こちらはMicrosoft Authenticatorのサインインの承認を求めるメッセージ

　そこで「承認」をタップし、さらにAndroidまたはiOSの顔認証や指紋認証、あるいはPINによる認証に成功すれば、サインインできる仕組みだ。

　サインインしたことがあるデバイスは「信頼済みデバイス」として登録されるので、上記のようにモバイルデバイスで承認すればいいのだが、その時点では信頼済みではないPCなどのデバイスなどでサインインしようとすると、2けたの数字が画面に表示される。

　さらに、スマートフォンのMicrosoft Authenticatorアプリにも2けたの数字が複数表示されるので、先のPCの画面に表示されたものと同じ2けたの数字を選んでタップする。その上で、Android/iOSでの認証に成功すると、サインインができるようになる。

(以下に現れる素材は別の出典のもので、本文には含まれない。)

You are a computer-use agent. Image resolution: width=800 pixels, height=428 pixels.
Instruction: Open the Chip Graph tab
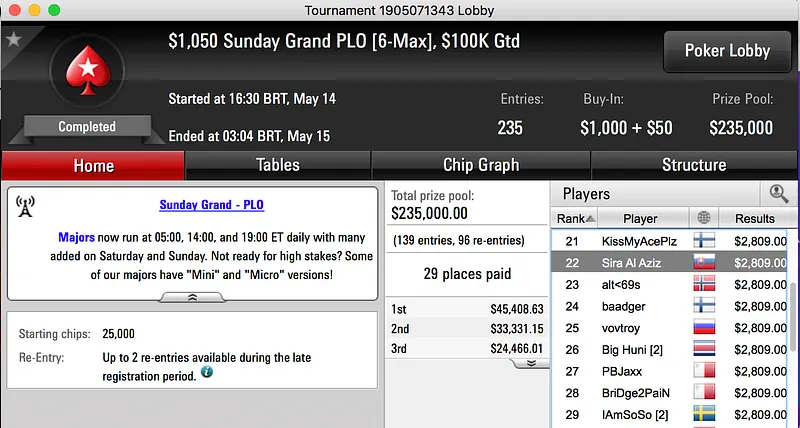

信頼済みデバイスでない場合などには、このようにサインイン時に2けたの数字が表示される

Microsoft Authenticatorアプリでは、2けたの数字が複数表示されるので、正しい数字を選択する

　いずれにしても、Microsoft Authenticatorを使うとパスワードの入力が不要になり、複雑なパスワードを設定していても、それを毎回入力する手間がなくなる。これは、Microsoft Authenticatorを使うことの大きなメリットだろう。

　パスワードの入力が不要になるというと、不安を覚えるかもしれない。ただ、そのスマートフォンを使えるのが本人だけであれば、第三者がMicrosoft Authenticatorを使って不正アクセスをすることはできない。

　また、紛失や盗難によってスマートフォンが第三者の手に渡っても、AndroidやiOSの顔や指紋、PINによる認証が成功しなければ、Microsoftアカウントへ不正にサインインすることは不可能だ。このように、パスワードを使わなくても十分な安全性が確保されている。

　Microsoft 365 Personalは便利なサービスだが、多くの情報がクラウド上に蓄積される可能性があることを考えると、それを守るのがパスワードだけという状況は心許ない。ぜひ2段階認証やMicrosoft Authenticatorを活用し、セキュリティを高めてほしい。